Last week, I wrote about the public nature of “bearing our crosses”; how they aren’t easily hidden, and are pretty obvious to people. I challenged you all to take up a cross with someone, and share it with someone. Maybe you did that; maybe you didn’t.
That’s the nature of the interwebs, I guess.
But I thought some more about crosses this week (it being Lent, and all), and something struck me from the other side of the equation.
I remember sitting with a friend of mine once who was going through some really heavy, trying times. We were sitting outside at a local coffee shop (because where else do pastors hang out <snark>), and she was just crying and crying. Then she began apologizing because of the crying. It was a vicious circle.
I stopped her, as best I could, and said, “Please don’t apologize for your tears. You have to understand—for pastors, these tears are a precious gift to us, because they are your deepest fears and hurts. You are giving them to us to share and to care for, and they are precious to us. This is a gift; don’t ever apologize for your tears.”
In a letter to the church in Galatia, Paul the apostle wrote, “Carry each other’s burdens and so you will fulfill the law of Christ” (6:2 CEB).

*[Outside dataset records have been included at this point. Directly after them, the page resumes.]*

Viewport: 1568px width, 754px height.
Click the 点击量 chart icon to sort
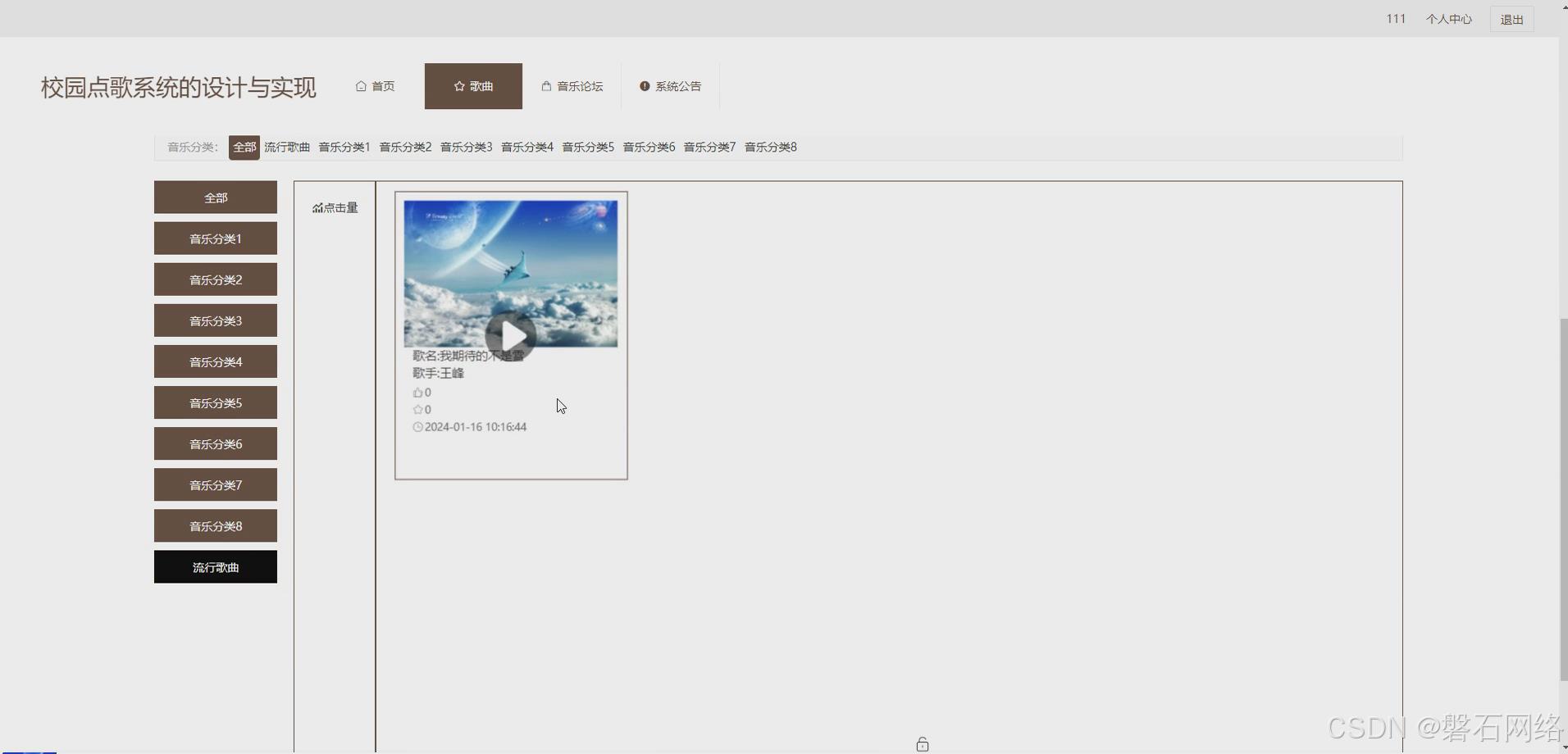[318, 207]
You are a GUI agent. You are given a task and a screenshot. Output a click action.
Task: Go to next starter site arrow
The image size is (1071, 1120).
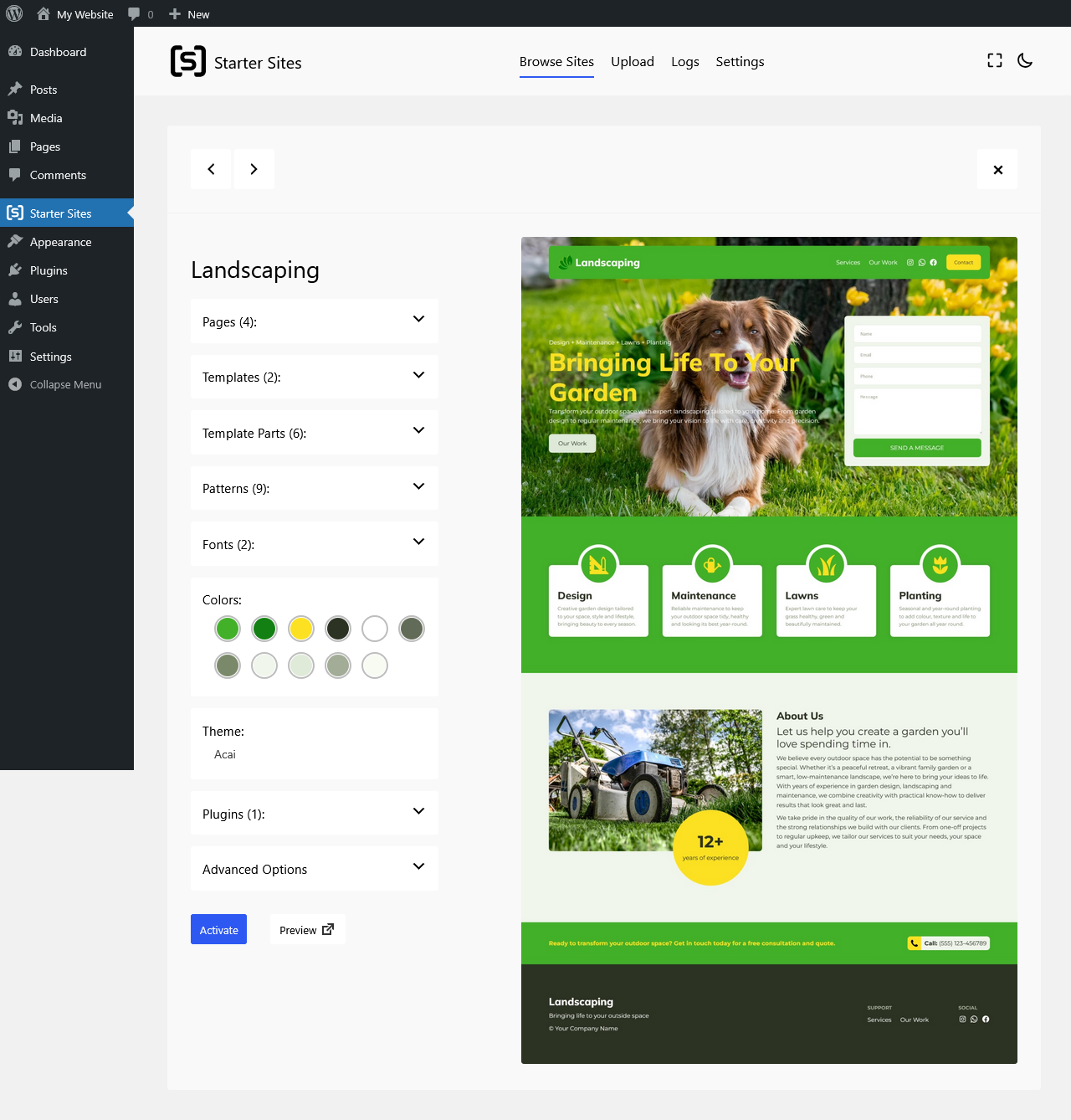point(254,169)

I’m used to thinking about “burdens” in a very tangible sense (in fact, I preached on it once): bills, sicknesses, and physical needs. This is true and necessary, and it remains true and necessary. Reaching out to help people walk through life is no small thing, and every time we help our brothers and sisters, we are truly “fulfilling the law of Christ.”
But the main “burden” that Jesus tells us to carry for ourselves is the cross.
(See where I’m going here?)
So as we (and the folks around us) take up our crosses—our own obvious instruments of pain and torture that we experience—at the same time, we need to be reaching out and helping others bear those same crosses.
So last week, I was thinking about what it takes to share the nature of our own crosses.
This week, I’m thinking about what it takes to bear others folks’ crosses.
Someday, someone may offer you the gift of their tears, their hurts, and their shame. How will you respond?
Will you treat it like a gift? A cross that you help carry?
Or an inconvenience, an embarrassment?
I guess in a way I’m saying that we don’t walk this journey towards Jerusalem alone; we need to help each other, and share what we can, so that we can all get there.
Like you didn’t know this one was coming…..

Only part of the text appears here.